The question now is what purpose would this much hyped scheme serve?

What purpose would ‘Pradhan Mantri Jan Aushadhi Yojanaserve?

Since the generic drugs available from ‘Jan Aushadhi’ retail outlets are predominantly prescription medicines, patients would necessarily require a doctor’s physical prescription to buy those products.

In India, as the doctors prescribe mostly branded generics, including those from a large number of the Government hospitals, the only way to make ‘Jan Aushadhi’ drugs available to patients, is to legally allow the retailers substituting the higher priced branded generic molecules with their lower priced equivalents, sans any brand name.

Moving towards this direction, the Ministry of Health had reportedly submitted a proposal to the Drug Technical Advisory Board (DTAB) to the Drug Controller General of India (DCGI), for consideration. Wherein, the Ministry reportedly suggested an amendment of Rule 65 of the Drugs and Cosmetics Rules, 1945 to enable the retail chemists substituting a branded drug formulation with its cheaper equivalent, containing the same generic ingredient, in the same strength and the dosage form, with or without a brand name.

However, in the 71st meeting of the DTAB held on May 13, 2016, its members reportedly turned down that proposal of the ministry. DTAB apparently felt that given the structure of the Indian retail pharmaceutical market, the practical impact of this recommendation may be limited.

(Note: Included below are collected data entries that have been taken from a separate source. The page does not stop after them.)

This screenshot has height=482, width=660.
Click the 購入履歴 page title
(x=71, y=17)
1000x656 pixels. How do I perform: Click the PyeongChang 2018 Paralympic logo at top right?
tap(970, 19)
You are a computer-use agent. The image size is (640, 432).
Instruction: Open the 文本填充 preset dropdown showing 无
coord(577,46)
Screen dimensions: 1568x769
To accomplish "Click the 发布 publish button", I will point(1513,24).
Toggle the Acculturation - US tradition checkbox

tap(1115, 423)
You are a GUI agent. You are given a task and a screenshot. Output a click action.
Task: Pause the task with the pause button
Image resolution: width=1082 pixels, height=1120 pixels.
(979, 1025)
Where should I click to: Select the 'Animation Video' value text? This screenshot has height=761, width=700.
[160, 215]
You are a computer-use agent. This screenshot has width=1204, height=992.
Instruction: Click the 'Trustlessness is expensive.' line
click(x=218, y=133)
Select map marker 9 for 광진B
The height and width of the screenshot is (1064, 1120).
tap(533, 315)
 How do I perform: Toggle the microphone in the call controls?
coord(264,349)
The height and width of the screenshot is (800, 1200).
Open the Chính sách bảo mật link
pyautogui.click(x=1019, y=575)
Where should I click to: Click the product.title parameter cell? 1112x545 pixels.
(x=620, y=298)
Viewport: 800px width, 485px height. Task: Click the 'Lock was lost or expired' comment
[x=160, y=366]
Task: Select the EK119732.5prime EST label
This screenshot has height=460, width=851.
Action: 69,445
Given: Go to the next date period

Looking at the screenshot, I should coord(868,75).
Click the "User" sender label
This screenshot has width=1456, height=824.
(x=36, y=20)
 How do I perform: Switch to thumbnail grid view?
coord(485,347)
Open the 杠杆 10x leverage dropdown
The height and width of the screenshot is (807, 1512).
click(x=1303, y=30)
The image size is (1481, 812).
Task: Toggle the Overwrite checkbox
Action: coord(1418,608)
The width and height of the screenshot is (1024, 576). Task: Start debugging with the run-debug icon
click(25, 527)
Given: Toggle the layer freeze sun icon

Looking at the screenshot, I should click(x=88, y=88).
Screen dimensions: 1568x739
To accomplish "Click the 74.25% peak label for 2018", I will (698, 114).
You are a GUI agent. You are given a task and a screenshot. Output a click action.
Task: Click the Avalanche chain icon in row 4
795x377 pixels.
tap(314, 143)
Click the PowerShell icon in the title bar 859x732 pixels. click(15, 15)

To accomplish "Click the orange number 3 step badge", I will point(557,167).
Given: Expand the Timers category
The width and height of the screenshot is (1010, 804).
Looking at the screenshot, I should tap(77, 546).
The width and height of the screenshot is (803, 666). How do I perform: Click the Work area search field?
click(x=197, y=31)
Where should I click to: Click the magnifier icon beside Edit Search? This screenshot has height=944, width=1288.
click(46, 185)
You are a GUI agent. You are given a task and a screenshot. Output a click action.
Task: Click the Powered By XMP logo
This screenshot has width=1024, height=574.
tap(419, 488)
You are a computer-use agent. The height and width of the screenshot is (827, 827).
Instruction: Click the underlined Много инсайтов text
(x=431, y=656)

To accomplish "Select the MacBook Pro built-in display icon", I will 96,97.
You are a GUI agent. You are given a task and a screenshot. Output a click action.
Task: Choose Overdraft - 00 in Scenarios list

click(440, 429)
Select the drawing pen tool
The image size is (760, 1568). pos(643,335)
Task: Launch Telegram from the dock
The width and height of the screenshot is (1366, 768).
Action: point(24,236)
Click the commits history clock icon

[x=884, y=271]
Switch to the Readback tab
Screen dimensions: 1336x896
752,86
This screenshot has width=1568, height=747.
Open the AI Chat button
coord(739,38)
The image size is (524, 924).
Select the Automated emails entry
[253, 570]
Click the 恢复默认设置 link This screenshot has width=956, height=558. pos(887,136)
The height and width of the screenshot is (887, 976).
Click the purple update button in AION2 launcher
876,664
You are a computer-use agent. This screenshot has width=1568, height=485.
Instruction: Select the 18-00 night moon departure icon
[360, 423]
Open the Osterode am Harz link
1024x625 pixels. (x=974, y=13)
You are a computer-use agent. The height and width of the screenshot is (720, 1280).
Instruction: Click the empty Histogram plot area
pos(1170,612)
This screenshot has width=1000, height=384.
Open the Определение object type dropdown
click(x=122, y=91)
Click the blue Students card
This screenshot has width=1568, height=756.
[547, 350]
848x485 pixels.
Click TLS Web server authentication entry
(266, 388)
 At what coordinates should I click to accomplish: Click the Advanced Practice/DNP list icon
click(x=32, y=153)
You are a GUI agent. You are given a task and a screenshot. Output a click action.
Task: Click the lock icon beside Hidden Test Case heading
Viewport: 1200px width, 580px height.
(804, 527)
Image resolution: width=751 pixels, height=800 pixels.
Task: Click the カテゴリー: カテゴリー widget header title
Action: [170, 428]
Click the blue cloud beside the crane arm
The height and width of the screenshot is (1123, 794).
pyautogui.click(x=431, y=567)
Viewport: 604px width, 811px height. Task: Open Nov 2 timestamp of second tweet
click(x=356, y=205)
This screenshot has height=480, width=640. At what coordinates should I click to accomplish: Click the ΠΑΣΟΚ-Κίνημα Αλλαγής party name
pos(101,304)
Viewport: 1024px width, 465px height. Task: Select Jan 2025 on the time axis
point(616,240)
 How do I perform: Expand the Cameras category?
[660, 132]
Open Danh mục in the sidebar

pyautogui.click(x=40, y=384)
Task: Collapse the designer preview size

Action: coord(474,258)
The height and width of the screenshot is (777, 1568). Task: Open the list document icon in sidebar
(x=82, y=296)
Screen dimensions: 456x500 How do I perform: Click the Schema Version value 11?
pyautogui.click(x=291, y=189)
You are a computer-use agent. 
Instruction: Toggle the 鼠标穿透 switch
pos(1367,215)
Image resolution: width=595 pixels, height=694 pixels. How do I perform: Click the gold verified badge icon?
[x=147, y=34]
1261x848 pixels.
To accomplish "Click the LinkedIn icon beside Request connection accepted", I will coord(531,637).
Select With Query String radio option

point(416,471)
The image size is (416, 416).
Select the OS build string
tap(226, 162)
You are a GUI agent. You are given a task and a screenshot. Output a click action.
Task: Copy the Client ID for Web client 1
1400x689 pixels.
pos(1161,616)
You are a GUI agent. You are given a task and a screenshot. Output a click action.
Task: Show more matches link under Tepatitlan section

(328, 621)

For this reason, the ‘Pradhan Mantri Jan Aushadhi Yojana’, appears to be not so well thought out, and a one-off ‘making feel good’ type of a scheme. It is still unclear how would the needy patients derive any benefit from this announcement.

Conclusion:

On June 20, 2016, while maintaining the old policy of 100 per cent FDI in the pharmaceutical sector, Prime Minister Modi announced his Government’s decision to allow foreign investors to pick up to 74 per cent equity in domestic pharma companies through the automatic route.

This announcement, although is intended to brighten the prospects for higher foreign portfolio and overseas company investment in the Indian drug firms, is unlikely to have any significant impact, if at all, on the prevailing abysmal health care environment of the country.

Hopefully, with the development of 100 ‘smart cities’ in India, with 24×7 broadband, Wi-Fi connectivity, telemedicine would be a reality in improving access to affordable healthcare, at least, for the population residing in and around those areas.

Still the fundamental question remains: What happens to the remaining vast majority of the rural population of India? What about their health care? Poorly thought out, and apparently superficial ‘Pradhan Mantri Jan Aushadhi Yojana’ won’t be able to help this population, either. 

With the National Health Policy 2015 draft still to see the light of the day in its final form, the path ahead for healthcare in India is still rather hazy, if not worrying. 

As stated before, in the Prime Minister’s recent speech delivered at the ‘Capitol Hill’ of the United States earlier this month, development of a robust healthcare infrastructure in the country did not find any mention in his ‘to-do’ list.

Leaving aside the ‘Capitol Hill’ for now, considering the grave impact of health care on the economic progress of India, shouldn’t the ‘Raisina Hill’ start pushing the envelope, placing it in one of the top positions of the national ‘to-do’ list, only to protect the health interest of ‘We The People of India’?

By: Tapan J. Ray

Disclaimer: The views/opinions expressed in this article are entirely my own, written in my individual and personal capacity. I do not represent any other person or organization for this opinion.